Cet effort, qui devra être poursuivi pendant les années à venir, ne peut être accompli sans les financements correspondants.

S'agissant tout d'abord de l'assurance maladie, les efforts consentis par les Français pour réduire le déficit en la matière nous permettent d'ores et déjà de redéployer vers la prise en charge des personnes âgées lourdement dépendantes une partie des crédits qui étaient utilisés pour d'autres prestations de soins.

À chaque fois qu'un médecin renoncera à prescrire des arrêts de travail qui ne sont pas indispensables, à chaque fois qu'il s'abstiendra de prescrire des psychotropes ou des antibiotiques, qui ne sont pas toujours utiles - la France est championne d'Europe pour la consommation de ces médicaments -, les économies ainsi dégagées pourront être recyclées dans la prise en charge des personnes âgées dépendantes.

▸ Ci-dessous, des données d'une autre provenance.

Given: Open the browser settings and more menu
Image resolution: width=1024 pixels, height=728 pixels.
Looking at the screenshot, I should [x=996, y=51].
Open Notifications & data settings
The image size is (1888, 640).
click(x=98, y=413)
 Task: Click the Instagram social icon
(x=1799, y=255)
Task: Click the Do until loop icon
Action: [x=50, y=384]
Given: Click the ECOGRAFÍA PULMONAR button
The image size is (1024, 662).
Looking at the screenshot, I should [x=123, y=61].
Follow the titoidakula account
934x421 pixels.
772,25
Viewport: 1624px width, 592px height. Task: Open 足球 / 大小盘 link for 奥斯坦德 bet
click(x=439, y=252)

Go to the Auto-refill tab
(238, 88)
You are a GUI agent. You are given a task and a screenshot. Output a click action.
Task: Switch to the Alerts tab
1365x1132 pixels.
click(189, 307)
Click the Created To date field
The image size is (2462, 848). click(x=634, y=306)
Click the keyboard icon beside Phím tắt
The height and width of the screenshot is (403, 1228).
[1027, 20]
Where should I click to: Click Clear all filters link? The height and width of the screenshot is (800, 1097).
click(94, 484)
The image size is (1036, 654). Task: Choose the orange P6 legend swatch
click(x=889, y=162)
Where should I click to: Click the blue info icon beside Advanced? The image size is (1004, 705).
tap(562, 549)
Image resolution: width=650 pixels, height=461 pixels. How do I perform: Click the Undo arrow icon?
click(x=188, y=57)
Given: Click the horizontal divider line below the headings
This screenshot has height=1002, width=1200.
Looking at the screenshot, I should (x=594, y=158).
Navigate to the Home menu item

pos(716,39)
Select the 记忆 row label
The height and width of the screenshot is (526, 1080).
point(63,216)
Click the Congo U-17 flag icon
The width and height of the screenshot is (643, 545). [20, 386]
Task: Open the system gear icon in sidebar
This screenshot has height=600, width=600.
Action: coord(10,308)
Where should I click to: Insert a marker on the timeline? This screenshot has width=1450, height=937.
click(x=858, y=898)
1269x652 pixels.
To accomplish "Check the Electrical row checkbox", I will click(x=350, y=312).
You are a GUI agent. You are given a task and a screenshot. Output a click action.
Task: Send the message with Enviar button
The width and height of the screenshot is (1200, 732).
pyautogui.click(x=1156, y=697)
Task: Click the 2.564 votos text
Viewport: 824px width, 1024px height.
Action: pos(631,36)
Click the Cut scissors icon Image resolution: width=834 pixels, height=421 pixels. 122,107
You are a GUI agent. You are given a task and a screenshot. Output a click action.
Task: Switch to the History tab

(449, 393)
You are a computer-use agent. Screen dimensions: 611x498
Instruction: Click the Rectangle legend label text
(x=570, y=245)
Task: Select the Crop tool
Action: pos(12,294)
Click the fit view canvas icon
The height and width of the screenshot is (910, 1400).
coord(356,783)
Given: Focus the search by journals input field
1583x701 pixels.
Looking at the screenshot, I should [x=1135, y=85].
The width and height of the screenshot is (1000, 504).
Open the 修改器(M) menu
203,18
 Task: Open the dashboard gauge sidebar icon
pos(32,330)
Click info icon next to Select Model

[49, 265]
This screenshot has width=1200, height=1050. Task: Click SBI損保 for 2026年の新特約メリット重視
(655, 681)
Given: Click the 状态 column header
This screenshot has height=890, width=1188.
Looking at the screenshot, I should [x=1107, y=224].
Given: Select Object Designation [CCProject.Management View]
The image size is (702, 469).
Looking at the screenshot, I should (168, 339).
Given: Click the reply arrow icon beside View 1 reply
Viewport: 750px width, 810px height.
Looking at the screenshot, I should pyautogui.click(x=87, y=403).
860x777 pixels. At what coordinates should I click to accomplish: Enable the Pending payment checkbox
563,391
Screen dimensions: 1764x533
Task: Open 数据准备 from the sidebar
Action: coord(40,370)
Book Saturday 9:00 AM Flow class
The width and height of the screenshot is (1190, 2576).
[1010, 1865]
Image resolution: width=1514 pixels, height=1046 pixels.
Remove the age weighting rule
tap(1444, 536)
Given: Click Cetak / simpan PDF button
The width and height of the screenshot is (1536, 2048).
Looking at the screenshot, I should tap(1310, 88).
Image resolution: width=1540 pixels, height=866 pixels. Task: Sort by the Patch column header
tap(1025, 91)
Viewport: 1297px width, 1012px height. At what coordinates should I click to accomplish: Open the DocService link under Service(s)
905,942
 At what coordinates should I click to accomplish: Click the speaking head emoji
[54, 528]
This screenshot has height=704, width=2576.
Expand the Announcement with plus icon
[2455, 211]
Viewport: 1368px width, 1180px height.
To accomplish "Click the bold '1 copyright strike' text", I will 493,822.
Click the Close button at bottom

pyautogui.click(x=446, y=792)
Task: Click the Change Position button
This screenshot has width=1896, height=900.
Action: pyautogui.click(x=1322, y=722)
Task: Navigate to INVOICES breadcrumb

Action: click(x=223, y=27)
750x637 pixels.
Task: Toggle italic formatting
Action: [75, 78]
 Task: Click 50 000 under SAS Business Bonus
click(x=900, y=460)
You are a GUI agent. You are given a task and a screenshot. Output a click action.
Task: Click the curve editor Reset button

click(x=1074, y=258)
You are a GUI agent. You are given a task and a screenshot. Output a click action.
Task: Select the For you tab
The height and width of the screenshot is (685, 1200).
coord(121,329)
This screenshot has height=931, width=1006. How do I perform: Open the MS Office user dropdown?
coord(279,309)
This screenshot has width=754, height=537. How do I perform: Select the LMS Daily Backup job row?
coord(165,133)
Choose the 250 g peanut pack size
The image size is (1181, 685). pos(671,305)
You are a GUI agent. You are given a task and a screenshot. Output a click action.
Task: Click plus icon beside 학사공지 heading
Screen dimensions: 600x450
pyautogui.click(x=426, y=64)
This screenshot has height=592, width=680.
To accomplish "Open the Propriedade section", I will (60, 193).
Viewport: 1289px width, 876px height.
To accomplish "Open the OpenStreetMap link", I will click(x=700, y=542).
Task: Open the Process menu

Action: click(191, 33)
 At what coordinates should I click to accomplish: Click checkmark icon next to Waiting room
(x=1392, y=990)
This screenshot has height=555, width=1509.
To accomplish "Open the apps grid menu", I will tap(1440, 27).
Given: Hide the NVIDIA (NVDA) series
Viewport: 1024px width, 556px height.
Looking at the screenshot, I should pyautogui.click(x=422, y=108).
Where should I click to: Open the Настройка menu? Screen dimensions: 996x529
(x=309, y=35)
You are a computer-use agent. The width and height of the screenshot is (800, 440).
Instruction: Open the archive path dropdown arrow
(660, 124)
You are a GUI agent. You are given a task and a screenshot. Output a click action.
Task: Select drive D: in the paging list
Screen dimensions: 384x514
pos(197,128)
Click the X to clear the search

C'est la raison pour laquelle, en 2006, dans le cadre de la loi de financement de la sécurité sociale, nous avons réussi pour la première fois, grâce à votre soutien, à mobiliser une augmentation de crédits de 9 % au titre de la seule assurance maladie pour les services médicosociaux en faveur des personnes âgées dépendantes.

Dans le même temps a été instaurée la journée de solidarité, qui a demandé un effort à nos compatriotes. À l'origine, celle-ci avait été fixée au lundi de Pentecôte - tout le monde était placé sous la même toise -, mais, depuis, le dispositif a été assoupli. Compte tenu de la durée de la semaine de travail dans notre pays et du nombre de jours de RTT, chacun pouvait bien accepter de consacrer une journée de travail à la solidarité en faveur des personnes âgées ou handicapées. Les moyens qui en résultent sont très importants, et j'en remercie tous les Français.

Par conséquent, aux 9 % d'augmentation des crédits au titre de l'assurance maladie en 2006 s'ajoutent les crédits provenant de la journée de solidarité, ce qui porte à 13,5 % l'accroissement de l'ensemble des crédits médicosociaux

Le Gouvernement s'engage à poursuivre pendant un certain nombre d'années l'effort qui a été accompli pour la première fois en 2006, afin d'être en mesure de répondre aux besoins très importants concernant la prise en charge des personnes âgées dépendantes. J'ai demandé au Commissariat général du plan, devenu le centre d'analyse stratégique, de formuler des propositions.

Il ne faut pas se contenter de construire des maisons de retraite - c'est déjà très important - et d'augmenter le personnel médical au chevet des personnes âgées dépendantes. Il importe également d'offrir davantage de services à domicile et de prestations intermédiaires comme l'hébergement temporaire ou l'accueil de jour, afin de pouvoir faire face à tous les types de situation et de répondre à la demande principale des personnes âgées, qui est de pouvoir continuer à vivre à domicile sans être en danger et sans souffrir de l'isolement.

Telle est, monsieur le sénateur, la politique qui est conduite par le Gouvernement en faveur des personnes âgées dépendantes. À cet égard, je remercie tous les Français, sans la solidarité desquels ces actions ne seraient pas possibles.

M. le président. La parole est à M. Claude Biwer.

M. Claude Biwer. Monsieur le ministre, à défaut de me rassurer totalement, votre réponse m'a éclairé sur les efforts importants réalisés par le Gouvernement et les Français pour améliorer la situation. Cependant, beaucoup reste à faire. Je regrette que nous n'ayons pas toujours la bonne manière pour rendre accessibles au grand public les actions qui vont dans le bon sens. Il faut notamment démontrer que cette journée de solidarité a des résultats très positifs.

Enfin, qu'en est-il des décrets sur les haltes-soins, qui ne sont toujours pas publiés ? Je n'ai pas réussi à obtenir des informations à ce sujet, mais je pense que cela ne saurait tarder.

Monsieur le ministre, je vous remercie de poursuivre les efforts dans ce domaine. Nous en aurons peut-être malheureusement tous besoin demain.